Ivan Bunin: "My day burnt out, but my trace is in the world"

21 October 2016

October 22, 2016 marks 146 years since the birth of the writer Ivan Bunin (1870-1953) - writer, poet, translator, winner of the Nobel Prize for Literature in 1933; his work for many years has been withdrawn from the literary treatment at homeland because of his French exile. Bunin for several decades was forgotten by his country, his books were banned under secret. The writer, soldier Grigory Baklanov wrote: "The interest in Bunin, when he was not published, for most readers was just pointless. And so before the war did not read Bunin, because in Voronezh, where I was living then, books by Bunin were impossible to get". 

But when at last the long-awaited meeting of writer’s works with the Russian-speaking reader took place, Bunin has taken his rightful place among the pillars of the national literature. His books were in large editions. Researchers intensified in his literary heritage that confirms the thesis through the electronic collection of Presidential Library, which reflected the contribution of the writer to the national treasury of culture. For example, in an electronic copy of the abstract of the dissertation of T. Skripnikova is considered "Spiritual and religious problems and its artistic expression in the "peasant prose of I. A. "Bunin". T. Zimin-Dyrda explores the theme of "The Poetics of color and light in prose of I. A. Bunin, P. A. Nilus and A. M. Fedorov". Subject is associated with the image of the costume as a pillar of Bunin's art laboratory, revealed in the electronic copy of the abstract of the dissertation by Y. Popova "Clothing Language" in the works of I. A. Bunin: characterological and plot functions".  

Of particular interest is the electronic catalog-album "I. A. Bunin in the press (1897-2011)", published in Voronezh - a city where the future writer was born.

Ivan Bunin was born in an old noble family. Father, received a small inheritance, completely bankrupted, so the three-year child from Voronezh was taken on a dull farm in the province of Orel. "There, in the deepest silence of the field, in the summer among the bread, approaching the most our doorsteps, and in winter among the snowdrifts all my childhood passed, full of poetry, sad and kind", - wrote Bunin in 1915 in the "Autobiographical Notes". Only in this unity with his native land could be born story "Antonovsky apples" associated with it receding into the past a whole historical period in the life of Russia.
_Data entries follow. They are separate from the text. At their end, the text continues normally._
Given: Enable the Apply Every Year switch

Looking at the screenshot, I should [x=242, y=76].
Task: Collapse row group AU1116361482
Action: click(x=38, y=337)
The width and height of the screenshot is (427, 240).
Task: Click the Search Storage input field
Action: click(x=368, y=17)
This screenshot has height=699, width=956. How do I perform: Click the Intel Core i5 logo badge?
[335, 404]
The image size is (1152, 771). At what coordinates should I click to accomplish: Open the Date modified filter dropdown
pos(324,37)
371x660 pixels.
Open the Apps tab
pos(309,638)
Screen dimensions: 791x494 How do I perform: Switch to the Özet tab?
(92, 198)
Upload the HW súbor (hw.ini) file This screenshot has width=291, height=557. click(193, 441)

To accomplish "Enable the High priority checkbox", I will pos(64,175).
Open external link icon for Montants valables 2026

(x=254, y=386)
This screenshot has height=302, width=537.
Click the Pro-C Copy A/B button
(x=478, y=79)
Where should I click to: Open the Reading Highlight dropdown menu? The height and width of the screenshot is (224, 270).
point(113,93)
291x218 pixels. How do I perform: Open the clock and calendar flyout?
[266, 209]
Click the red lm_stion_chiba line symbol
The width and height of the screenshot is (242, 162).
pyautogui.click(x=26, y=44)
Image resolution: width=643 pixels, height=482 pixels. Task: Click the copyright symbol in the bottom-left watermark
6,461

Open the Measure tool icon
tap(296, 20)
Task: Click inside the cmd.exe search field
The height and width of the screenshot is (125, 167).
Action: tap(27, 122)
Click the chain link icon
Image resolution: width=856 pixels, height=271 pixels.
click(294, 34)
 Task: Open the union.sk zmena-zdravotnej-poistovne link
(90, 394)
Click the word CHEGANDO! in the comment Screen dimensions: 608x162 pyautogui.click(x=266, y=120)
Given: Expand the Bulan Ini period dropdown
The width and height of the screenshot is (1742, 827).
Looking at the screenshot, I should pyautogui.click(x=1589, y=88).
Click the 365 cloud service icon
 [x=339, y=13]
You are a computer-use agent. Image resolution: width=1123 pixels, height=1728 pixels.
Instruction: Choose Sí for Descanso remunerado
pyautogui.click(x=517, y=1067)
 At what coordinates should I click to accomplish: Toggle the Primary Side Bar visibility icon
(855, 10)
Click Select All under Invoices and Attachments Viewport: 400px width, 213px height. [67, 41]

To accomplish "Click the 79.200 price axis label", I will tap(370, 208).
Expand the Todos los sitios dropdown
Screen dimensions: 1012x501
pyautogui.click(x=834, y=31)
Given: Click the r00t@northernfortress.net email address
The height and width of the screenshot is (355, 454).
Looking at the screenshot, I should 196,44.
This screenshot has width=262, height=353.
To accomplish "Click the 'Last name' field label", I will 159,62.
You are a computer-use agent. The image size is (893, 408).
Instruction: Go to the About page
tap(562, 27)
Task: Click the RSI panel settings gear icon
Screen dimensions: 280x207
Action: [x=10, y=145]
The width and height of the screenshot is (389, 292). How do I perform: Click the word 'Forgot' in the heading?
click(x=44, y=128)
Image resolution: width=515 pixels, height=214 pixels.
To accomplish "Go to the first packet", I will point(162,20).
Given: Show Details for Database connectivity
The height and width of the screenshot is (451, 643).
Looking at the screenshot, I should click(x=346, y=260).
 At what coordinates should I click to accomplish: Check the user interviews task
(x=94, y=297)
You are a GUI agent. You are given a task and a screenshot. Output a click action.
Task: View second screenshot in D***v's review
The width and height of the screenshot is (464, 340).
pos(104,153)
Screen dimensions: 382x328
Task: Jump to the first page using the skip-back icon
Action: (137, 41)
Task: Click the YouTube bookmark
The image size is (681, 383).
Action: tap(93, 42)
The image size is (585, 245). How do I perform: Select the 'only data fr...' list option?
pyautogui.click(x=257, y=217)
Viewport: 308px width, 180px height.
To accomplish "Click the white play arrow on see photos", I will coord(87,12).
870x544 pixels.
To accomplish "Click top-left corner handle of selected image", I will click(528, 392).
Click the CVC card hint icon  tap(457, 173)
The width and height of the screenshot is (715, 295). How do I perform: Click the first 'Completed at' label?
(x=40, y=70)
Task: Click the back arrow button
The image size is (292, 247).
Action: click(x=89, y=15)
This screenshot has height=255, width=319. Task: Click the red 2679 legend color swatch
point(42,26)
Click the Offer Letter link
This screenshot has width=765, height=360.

Also, however in the story "Marmots. From everyday life of men", which can be found in the Presidential Library collection:" It's getting dark, and the night raised a real storm… Tomorrow is Christmas, a great fun holiday, and even sadder seem twilight, endless blind road and a deserted field, immersed in the mist drifting snow…"

It is sad in the ruined nest even on the eve of the Orthodox feast of light. Before a rich manor converted into a miserable village that is lost in the snows of winter and it seems to be extinct. Manor is dilapidated, the master is in prostration, believing that all good things of life took to the abolition of serfdom. But Bunin artistically convincingly, without mentoring, makes it clear that the fault is not the reforms, but landowners themselves - loafers and idlers, who could not save the economy, helpless in the home, not able to work on the ground.

The image of the village, going into the unknown noble nests, passes through all the creativity of Bunin, filling it with poignant nostalgia for the past, which cannot be returned, and the emigre homesickness.

What is particularly valuable is that the Presidential Library presents on the portal early Bunin's poems and short stories published in the pages of pre-revolutionary journals, such as "new word", "modern world" and others. In the seventh issue of the "Annals" in 1916 is published his famous poem "Hellas": "Behind the island, in the hot brilliance / For radiant rose god / And Hellene in the old, dirty fez / I slept soundly at our feet". More recently, inaccessible to a wide audience of users collection "1914" with the early poems of Bunin, where each stanza flickers writing skills, you can open at the Presidential Library website.

Being a brilliant master of words in poetry and in prose, Ivan Bunin, summing up, modestly wrote about himself: "The day my burnt out, but my trace is in the world".